I wish to express my sincere gratitude to co-authors, colleagues, friends and family, which have supported me during these past years, especially during the last couple of months when I finally finished writing this Ph.D. thesis.

My supervisor Associate Professor Erik Nordh, Md, PhD, you introduced me in the area of “QST and FAP“ at the beginning, today more than ten years ago. All your scientific guidance and encouragement between “clinic work” and “research work” during all this time has been well appreciated.

My co-supervisor Associate Professor Ole Suhr, MD, PhD, thanks’ for your expertise and experience about the FAP disease. All your straightforward comments have been gratefully appreciated.

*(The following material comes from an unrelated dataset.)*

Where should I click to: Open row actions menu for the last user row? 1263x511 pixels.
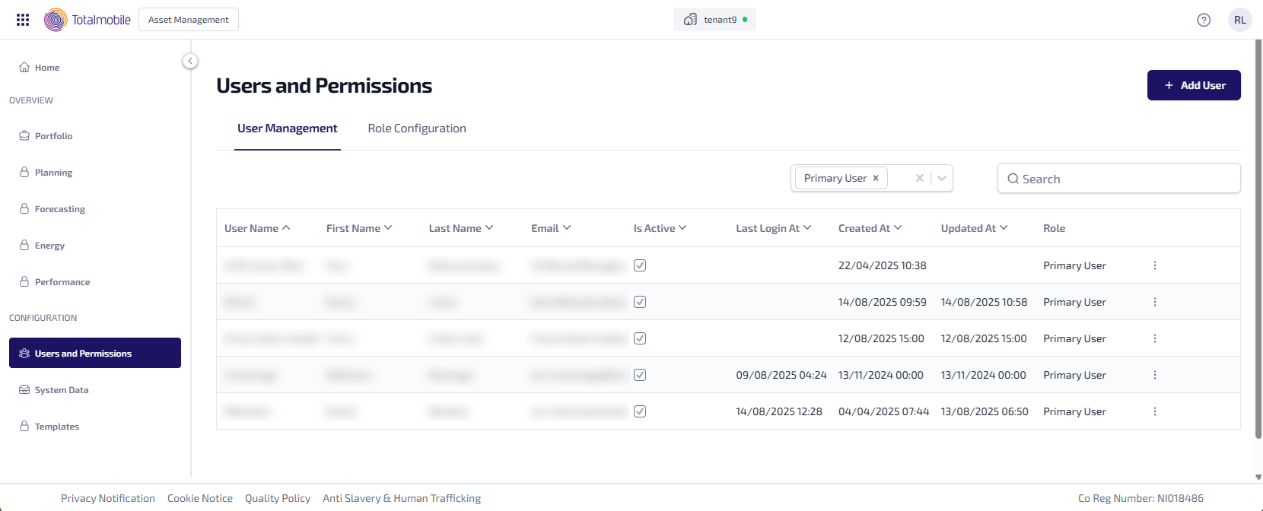click(1155, 411)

Marianne Spångberg, for always believing that “I would get through with this”.

All my colleagues and friends at the Department of Clinical Neurophysiology: you have all been supportive in so many different ways. Our laughs during coffee breaks and lunches, as well as other nice events have made things easier. Especially Anna, Emma, Inger, Karin, Katarina and Kristina – A big hug to all of you pretty girls! Thank you for all your encouraging words – these are worth more than I could ever say – but anyway “grates tantum”.

A special thank to Hans-Erik Lundgren and Christina Frykholm, at the FAP-team in Umeå.

All my dear friends, some of you mentioned here (others are not forgotten).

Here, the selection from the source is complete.